How Tearing Off a Sleeve Can Make Sure That Your Plastic Pot or Bottle Gets Sorted Correctly
You may not have noticed it yet, but you will now see a tear line on more and more bottles and pots. These are covered from top to bottom in a film or cardboard wrapper, called sleeve. These sleeves should be taken off.
More and more plastic bottles are now wrapped in sleeves. These are plastic films that completely cover a bottle. They are not only used to make the packaging look colourful, but, in the case of transparent PET bottles, they are intended to prevent deterioration of the contents. This is because some liquids such as dairy products are very sensitive to sunlight. However, a sleeve can prevent the sorting facility from recognising the bottle itself. The contents of the blue bag are sorted into 16 different material flows. Four of these are PET bottles: clear PET, blue PET, coloured PET and opaque PET. If a PET bottle still has a sleeve around it, it is very likely that the sorting machine will not allocate it to the correct PET stream.
The tear line or zip therefore provides an easy way to remove the sleeve. The PET bottle, which is perfectly recyclable, can then be correctly recognised and recycled, and the plastic sleeve itself also gets allocated to the correct material flow.

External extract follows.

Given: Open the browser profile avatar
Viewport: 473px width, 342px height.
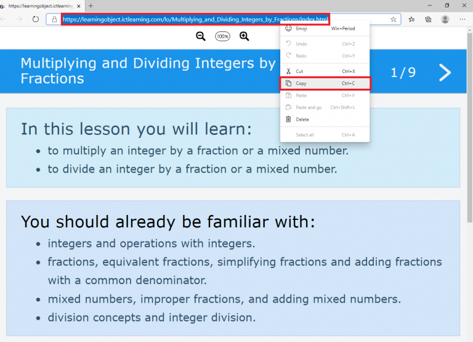Looking at the screenshot, I should pos(445,19).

How about cardboard sleeves?
Cardboard sleeves are often used around plastic pots, like yoghurt pots or plastic boxes of laundry detergent. Once again, the message is simple: take the wrapper off so that your plastic pot can be sorted and recycled correctly. Unlike plastic sleeves, however, you don't put cardboard sleeves in PMD, they go into paper/cardboard. This way, the cardboard sleeves can be recycled too.